# EXERCISE DATA
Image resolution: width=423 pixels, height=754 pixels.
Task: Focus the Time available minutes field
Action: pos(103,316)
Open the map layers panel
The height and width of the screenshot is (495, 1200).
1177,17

# SHORT TASK
Copy every item above line for line, changing nothing.

# WRITTEN ANSWER
Image resolution: width=423 pixels, height=754 pixels.
Task: Focus the Time available minutes field
Action: pos(103,316)
Open the map layers panel
The height and width of the screenshot is (495, 1200).
1177,17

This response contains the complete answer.